In raising its case as to where the balance of justice lay in this case, Aviareto made novel arguments claiming that if GCRL wished to launch a business using a trade mark similar to its, it should have challenged the validity of the Closing Room mark in advance of doing so. This is known colloquially as ‘clearing the path’ and has developed as a legal concept in the field of patent law. However, the court accepted GCRL’s argument that the concept of clearing the path does not apply in trade mark litigation. Michael Finn of Pinsent Masons said, however, that the court had made it clear that that was not the end of the matter.
Finn said: “The court held that the rationale underlying the concept of clearing the path is that of commercial common sense.
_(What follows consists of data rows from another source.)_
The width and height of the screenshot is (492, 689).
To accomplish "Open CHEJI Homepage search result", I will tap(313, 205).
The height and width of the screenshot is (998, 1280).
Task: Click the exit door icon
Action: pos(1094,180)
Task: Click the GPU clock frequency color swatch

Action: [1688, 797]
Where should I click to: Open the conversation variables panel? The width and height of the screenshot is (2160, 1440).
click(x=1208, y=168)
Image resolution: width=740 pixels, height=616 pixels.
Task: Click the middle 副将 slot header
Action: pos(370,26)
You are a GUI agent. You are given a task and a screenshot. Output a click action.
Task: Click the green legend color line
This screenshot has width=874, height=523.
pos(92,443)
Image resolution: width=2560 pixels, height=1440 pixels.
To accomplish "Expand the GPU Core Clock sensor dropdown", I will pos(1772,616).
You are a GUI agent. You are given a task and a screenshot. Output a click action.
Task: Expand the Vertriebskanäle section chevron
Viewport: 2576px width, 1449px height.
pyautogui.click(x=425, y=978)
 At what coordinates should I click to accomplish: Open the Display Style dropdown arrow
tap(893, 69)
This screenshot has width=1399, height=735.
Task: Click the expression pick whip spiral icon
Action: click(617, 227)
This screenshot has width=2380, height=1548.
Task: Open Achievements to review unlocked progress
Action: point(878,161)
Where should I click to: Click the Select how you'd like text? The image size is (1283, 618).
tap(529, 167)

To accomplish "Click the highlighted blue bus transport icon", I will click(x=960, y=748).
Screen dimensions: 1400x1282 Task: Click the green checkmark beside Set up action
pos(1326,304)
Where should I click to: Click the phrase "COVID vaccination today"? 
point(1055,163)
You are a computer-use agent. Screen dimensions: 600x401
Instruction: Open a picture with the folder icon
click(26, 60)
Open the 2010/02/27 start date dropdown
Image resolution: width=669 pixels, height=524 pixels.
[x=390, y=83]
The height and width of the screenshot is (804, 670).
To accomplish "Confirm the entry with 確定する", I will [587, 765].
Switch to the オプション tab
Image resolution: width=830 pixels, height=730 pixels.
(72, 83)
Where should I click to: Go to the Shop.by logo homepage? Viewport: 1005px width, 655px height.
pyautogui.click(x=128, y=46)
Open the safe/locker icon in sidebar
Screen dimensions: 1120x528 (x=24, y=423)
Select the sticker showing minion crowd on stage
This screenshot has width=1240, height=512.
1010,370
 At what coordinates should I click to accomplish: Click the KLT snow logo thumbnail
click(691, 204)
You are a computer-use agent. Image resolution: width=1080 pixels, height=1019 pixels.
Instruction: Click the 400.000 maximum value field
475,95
Where a person sets up a business knowing that it is likely to interfere with the intellectual property rights of another, the weight to be attached to complaints made of expense already incurred when the inevitable litigation ensues will necessarily be reduced. In this case, the dispute between the parties did not arise as a result of ignorance or oversight on the defendant’s part: GCRL knew of the existence of the Closing Room trade mark.”
“Therefore, whilst there was no particular obligation on GCRL to have sought the revocation of Aviareto's trade mark before launching its business, unlike with a generic medicines manufacturer in pharmaceuticals, the mere launching of its business did not have to result in a clash over intellectual property rights. The principles of commercial common sense applied and meant that as GCRL knowingly commenced a business under a mark bearing a striking similarity to Aviareto's it should have anticipated and must bear responsibility for the consequences for it of the action Aviareto has taken to protect its mark,” Finn said.
At the centre of GCRL’s case was its claim that Aviareto had delayed too long in filing its application for an injunction against it, and it argued that this factor should sway the balance of justice in its favour. Rather than categorising the delay complained of as a discrete issue which could bar an applicant from obtaining court-granted relief no matter how meritorious the claim might be, the court considered it as an element of the balance of convenience. The court considered this to be in line with the case law developed by the Supreme Court in the case of Merck and Clonmel. While the court agreed that Aviareto was responsible for some delay, it said this was not to the extent as was argued by GCRL.
Erika O’Donnell of Pinsent Masons said: “Ms Justice Butler stated that the factor of delay weighed against the grant of interlocutory relief but that to a very large extent the costs associated with said delay were off-set by GCRL's deliberate decision to start using a name similar to Aviareto's registered mark without any prior attempt to clear the way. Consequently, the High Court granted Aviareto an interlocutory injunction restraining the infringement of its registered trade mark and the use by GCRL of the name or sign 'Global Closing Room' pending the full trial.”